Viewing collection stats

When it comes to the usage of storage, one of the interesting statistics from an administrative point of view is perhaps the number of documents in a collection, possibly to estimate future space and memory requirements based on the growth of the data to get high-level statistics of the collection.

Getting ready

To find the stats of the collection, we need to have a server up and running, and a single node should be ok. Refer to the Single node installation of MongoDB recipe in Chapter 1, Installing and Starting the MongoDB Server, for how to start the server. The data on which we will be operating needs to be imported into the database. The steps to import the data are given in the Creating test data recipe in Chapter 2, Command-line Operations and Indexes. Once these steps are completed, we are all set to go ahead with this recipe.

How to do it…

We will be using the postalCodes collection to view the stats. Let's take a look at the steps in detail:

  1. Open the Mongo shell and connect it to the running MongoDB instance. In this case, start Mongo on the default port 27017 and execute the following command:
    $ mongo
    
  2. With the data imported, create an index in the pincode field, if one doesn't exist, as follows:
    > db.postalCodes.ensureIndex({'pincode':1})
    
  3. On the Mongo terminal, execute the following command:
    > db.postalCodes.stats()
    
  4. Observe the output. Now execute the following command on the shell:
    > db.postalCodes.stats(1024)
    {
      "ns" : "test.postalCodes",
      "count" : 39732,
      "size" : 5561,
      "avgObjSize" : 0.1399627504278667,
      "storageSize" : 16380,
      "numExtents" : 6,
      "nindexes" : 2,
      "lastExtentSize" : 12288,
      "paddingFactor" : 1,
      "systemFlags" : 1,
      "userFlags" : 0,
      "totalIndexSize" : 2243,
      "indexSizes" : {
        "_id_" : 1261,
        "pincode_1" : 982
      },
      "ok" : 1
    }
    

Again, observe the output.
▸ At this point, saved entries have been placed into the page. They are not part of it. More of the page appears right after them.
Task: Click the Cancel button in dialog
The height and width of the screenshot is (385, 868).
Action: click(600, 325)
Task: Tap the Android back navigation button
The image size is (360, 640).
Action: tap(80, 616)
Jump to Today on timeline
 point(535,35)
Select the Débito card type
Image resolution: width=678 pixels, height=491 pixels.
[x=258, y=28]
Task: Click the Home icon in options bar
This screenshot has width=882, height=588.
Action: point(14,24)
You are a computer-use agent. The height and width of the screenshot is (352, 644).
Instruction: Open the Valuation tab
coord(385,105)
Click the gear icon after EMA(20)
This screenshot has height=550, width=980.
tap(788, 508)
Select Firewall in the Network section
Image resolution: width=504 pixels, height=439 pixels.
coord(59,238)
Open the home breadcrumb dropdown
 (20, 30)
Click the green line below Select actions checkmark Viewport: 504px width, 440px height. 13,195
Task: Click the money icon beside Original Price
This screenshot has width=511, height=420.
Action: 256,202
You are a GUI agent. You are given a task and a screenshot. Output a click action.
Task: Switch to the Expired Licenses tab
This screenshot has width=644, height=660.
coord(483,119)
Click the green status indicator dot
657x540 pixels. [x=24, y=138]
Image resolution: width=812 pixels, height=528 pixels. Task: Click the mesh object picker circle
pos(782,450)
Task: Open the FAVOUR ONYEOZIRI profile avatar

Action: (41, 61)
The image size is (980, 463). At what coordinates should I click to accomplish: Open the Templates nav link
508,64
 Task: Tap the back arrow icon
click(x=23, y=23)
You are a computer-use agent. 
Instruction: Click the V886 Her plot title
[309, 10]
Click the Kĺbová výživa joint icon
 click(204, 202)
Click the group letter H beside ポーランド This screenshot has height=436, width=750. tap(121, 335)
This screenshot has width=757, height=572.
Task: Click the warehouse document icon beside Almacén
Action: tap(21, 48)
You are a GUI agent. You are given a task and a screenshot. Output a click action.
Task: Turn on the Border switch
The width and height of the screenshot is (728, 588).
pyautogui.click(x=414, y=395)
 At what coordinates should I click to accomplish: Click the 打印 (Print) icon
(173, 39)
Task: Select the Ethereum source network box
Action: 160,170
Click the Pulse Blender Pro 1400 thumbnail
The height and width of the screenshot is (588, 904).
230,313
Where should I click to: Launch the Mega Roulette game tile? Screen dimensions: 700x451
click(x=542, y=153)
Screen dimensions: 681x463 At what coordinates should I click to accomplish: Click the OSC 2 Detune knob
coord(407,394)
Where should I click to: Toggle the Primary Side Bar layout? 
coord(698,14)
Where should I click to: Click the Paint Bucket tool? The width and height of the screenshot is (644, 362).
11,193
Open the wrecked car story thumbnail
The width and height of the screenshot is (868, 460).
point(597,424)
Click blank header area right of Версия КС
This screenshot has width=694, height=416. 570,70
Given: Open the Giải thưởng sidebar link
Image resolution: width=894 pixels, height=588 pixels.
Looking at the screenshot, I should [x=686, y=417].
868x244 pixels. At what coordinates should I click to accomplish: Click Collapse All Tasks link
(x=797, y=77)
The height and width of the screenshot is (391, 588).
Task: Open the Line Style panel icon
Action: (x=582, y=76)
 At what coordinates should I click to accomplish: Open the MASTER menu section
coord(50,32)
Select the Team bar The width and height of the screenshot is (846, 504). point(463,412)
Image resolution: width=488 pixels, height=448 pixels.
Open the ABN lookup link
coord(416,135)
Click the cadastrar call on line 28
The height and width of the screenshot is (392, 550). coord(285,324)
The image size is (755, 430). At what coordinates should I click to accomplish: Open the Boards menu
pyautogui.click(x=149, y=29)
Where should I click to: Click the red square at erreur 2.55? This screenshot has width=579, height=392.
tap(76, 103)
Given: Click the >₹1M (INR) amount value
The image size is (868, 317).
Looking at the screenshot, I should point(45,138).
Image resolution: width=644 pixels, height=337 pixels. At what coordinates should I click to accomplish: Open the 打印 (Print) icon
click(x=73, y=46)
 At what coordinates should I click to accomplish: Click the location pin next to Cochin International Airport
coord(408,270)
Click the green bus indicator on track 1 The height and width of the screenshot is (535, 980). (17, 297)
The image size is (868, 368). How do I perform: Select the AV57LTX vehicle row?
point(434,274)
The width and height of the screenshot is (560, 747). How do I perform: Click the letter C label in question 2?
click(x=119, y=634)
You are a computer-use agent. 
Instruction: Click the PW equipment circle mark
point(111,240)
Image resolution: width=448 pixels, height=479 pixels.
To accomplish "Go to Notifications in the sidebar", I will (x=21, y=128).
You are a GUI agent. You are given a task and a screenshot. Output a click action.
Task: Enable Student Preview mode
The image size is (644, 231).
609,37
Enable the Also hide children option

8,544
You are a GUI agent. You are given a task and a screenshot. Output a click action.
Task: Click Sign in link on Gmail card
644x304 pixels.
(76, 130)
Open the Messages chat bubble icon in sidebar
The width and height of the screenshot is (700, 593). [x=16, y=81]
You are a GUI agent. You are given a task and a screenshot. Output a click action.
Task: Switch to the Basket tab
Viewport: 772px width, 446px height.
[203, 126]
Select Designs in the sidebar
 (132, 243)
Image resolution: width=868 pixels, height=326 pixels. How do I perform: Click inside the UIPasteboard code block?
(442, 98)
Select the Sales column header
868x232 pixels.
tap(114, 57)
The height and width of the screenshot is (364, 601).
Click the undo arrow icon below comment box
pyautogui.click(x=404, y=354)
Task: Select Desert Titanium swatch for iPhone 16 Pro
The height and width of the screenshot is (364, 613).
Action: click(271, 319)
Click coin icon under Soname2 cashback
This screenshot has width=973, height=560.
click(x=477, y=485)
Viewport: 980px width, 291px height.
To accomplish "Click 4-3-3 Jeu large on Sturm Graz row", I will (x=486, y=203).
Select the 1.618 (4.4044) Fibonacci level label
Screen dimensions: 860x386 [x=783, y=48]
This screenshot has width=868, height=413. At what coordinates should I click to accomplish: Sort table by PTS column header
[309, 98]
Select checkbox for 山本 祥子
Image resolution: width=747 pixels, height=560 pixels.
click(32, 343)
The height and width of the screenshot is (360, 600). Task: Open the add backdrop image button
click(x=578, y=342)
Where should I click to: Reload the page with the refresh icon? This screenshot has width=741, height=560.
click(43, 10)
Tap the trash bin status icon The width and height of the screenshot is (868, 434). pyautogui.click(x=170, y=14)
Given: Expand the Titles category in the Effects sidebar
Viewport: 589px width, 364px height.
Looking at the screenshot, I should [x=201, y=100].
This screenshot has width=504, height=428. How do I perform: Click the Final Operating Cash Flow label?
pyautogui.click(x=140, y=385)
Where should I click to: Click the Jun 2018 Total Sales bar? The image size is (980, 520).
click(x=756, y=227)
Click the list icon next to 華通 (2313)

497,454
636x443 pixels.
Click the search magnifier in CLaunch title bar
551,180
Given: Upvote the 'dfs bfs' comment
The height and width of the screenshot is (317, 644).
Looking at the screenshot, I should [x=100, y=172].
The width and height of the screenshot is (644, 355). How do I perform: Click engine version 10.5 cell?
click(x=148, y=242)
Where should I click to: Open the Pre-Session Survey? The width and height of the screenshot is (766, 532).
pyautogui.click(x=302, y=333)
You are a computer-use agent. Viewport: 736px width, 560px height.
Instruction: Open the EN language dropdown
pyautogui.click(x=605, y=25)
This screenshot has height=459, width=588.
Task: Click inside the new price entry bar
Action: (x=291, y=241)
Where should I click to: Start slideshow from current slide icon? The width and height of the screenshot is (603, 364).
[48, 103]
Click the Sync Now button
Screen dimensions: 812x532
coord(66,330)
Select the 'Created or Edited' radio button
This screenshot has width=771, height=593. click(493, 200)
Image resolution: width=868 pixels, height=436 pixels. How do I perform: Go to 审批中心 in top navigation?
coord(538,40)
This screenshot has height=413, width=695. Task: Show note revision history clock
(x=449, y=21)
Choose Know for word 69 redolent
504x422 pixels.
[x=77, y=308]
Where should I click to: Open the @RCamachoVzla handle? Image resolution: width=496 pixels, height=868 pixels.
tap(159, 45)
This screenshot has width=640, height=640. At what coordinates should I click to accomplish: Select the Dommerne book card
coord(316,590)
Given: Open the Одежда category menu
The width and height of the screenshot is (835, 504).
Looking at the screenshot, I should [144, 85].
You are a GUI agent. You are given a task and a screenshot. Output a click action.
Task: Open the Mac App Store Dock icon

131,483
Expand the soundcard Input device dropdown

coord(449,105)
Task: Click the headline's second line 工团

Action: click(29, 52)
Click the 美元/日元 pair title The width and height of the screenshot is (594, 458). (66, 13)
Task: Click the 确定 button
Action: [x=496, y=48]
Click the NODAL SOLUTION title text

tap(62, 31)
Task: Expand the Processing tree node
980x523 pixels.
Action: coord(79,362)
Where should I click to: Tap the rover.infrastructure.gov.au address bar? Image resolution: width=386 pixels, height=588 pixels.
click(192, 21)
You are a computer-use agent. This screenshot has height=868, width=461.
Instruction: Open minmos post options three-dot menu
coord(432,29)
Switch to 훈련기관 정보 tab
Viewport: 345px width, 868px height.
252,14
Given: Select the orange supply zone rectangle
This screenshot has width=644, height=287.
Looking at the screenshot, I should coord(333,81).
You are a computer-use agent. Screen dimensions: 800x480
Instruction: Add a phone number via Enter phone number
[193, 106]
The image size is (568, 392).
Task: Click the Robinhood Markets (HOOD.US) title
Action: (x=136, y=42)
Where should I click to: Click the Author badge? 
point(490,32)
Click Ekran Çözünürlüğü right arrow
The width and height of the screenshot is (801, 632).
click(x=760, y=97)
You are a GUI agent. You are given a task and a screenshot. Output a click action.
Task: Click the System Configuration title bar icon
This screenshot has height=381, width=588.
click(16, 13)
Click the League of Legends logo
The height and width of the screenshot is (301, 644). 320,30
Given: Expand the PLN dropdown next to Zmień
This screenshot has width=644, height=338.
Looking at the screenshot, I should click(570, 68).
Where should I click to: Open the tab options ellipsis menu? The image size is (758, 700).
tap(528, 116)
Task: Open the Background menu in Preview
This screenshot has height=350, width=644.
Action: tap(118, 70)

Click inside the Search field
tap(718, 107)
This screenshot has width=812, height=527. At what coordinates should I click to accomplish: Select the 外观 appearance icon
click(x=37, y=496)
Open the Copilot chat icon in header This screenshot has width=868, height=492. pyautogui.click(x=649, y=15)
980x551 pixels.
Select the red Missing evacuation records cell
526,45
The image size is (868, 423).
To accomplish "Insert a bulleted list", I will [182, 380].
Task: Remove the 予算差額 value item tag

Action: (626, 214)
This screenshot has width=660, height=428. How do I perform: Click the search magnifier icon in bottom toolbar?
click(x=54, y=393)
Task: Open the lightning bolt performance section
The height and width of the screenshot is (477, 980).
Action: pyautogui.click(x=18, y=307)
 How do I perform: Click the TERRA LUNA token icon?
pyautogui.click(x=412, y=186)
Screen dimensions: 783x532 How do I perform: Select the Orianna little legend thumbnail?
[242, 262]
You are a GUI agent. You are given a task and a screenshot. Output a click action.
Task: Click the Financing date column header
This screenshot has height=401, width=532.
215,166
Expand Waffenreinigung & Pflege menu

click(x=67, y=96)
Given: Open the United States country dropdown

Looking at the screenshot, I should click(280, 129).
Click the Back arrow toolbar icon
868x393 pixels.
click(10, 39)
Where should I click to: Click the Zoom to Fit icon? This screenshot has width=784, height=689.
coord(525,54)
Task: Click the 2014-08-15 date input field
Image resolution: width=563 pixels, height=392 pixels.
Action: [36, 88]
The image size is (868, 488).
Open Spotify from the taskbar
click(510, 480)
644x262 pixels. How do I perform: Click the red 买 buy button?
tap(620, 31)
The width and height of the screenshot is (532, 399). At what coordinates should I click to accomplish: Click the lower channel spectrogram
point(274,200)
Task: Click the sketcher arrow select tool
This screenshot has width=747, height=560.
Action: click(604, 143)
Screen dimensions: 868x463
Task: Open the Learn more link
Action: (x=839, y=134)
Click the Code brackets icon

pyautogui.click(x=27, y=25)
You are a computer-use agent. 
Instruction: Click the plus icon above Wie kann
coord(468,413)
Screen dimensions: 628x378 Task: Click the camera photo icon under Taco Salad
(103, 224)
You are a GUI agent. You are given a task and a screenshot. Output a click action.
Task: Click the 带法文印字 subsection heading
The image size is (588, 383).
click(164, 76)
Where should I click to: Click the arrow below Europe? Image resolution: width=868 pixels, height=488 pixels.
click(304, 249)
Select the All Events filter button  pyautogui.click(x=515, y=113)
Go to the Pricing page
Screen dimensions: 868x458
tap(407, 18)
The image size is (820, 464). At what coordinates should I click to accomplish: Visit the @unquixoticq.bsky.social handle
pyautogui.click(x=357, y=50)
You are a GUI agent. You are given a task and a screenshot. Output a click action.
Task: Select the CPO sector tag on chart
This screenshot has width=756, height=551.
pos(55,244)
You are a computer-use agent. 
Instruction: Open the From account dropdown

We will now see what these values mean to us in the next section.

How it works…

If we observe the output for the db.postalCodes.stats() and db.postalCodes.stats(1024) commands, we see that the second one has all the figures in KB whereas the first one is in bytes. The parameter provided is known as scale and all the figures indicating size are divided by this scale. In this case, as we gave the value as 1024, we get all the values in KB; whereas if 1024 * 1024 is passed as the value of the scale, the size shown will be in MB. For our analysis, we will use the one that shows the sizes in KB:

> db.postalCodes.stats(1024)
{
  "ns" : "test.postalCodes",
  "count" : 39732,
  "size" : 5561,"avgObjSize" : 0.1399627504278667,
  "storageSize" : 16380,
  "numExtents" : 6,
  "nindexes" : 2,
  "lastExtentSize" : 12288,
  "paddingFactor" : 1,
  "systemFlags" : 1,
  "userFlags" : 0,
  "totalIndexSize" : 2243,
  "indexSizes" : {
    "_id_" : 1261,
    "pincode_1" : 982
  },
  "ok" : 1
}

The following table shows the meaning of the important fields:

Field

Description

ns

This is the fully qualified name of the collection with the <database>.<collection name> format.

count

This is the number of documents in the collection.

size

This is the actual storage size occupied by the documents in the collection. Adding, deleting, or updating documents in the collection can change this figure. The scale parameter affects this field's value and in our case, this value is in KB as 1024 is the scale.

avgObjSize

This is the average size of the document in the collection. It is simply the size field divided by the count of documents in the collection. The scale parameter affects this field's value and in our case, this value is in KB as 1024 is the scale.

storageSize

Mongo preallocates the space on the disk to ensure that the documents in the collection are kept on continuous locations to provide better performance in disk access. This preallocation fills up the files with zeros and then starts allocating space to these inserted documents. This field reveals the size of the storage used by this collection. This figure will generally be much more than the actual size of the collection. The scale parameter affects this field's value and in our case, this value is in KB as 1024 is the scale.

numExtents

As we saw, Mongo preallocates continuous disk space to the collections for performance purposes. However, as the collection grows, new space needs to be allocated. This field gives the number of such continuous chunk allocation. This continuous chunk is called extent.

nindexes

This field gives the number of indexes present in the collection. This value would be 1, even if we do not create an index on the collection, as Mongo implicitly creates an index on the _id field.

lastExtentSize

This is the size of the last extent allocated. The scale parameter affects this field's value and in our case, this value is in KB as 1024 is the scale.

paddingFactor

We can look at this factor as a multiplier to the actual document size in order to compute the storage size. For example, if the document to be inserted is 2 KB, with a paddingFactor field of 1, the size allocated to the document is 2 KB; that is, with no padding. On the other hand, if the paddingFactor field is 1.5, the space allocated to the document will be 3 KB (2 * 1.5), which gives a padding of 1 KB. In our case, the paddingFactor field is 1 because we did a mongoimport. We will discuss padding and padding factor in the next section.

totalIndexSize

Indexes take up space to store. This field gives the total size taken up by the indexes on the disk. The scale parameter affects this field's value and in our case, this value is in KB as 1024 is the scale.

indexSizes

This field itself is a document, with the key as the name of the index and the value as the size of the index in question. In our case, we had created an index explicitly on the pincode field. Thus, we see the name of the index as the key and the size of the index on disk as the value. The total of these values of all the indexes is the same as the value given earlier, that is, totalIndexSize. The scale parameter affects this field's value and in our case, this value is in KB as 1024 is the scale.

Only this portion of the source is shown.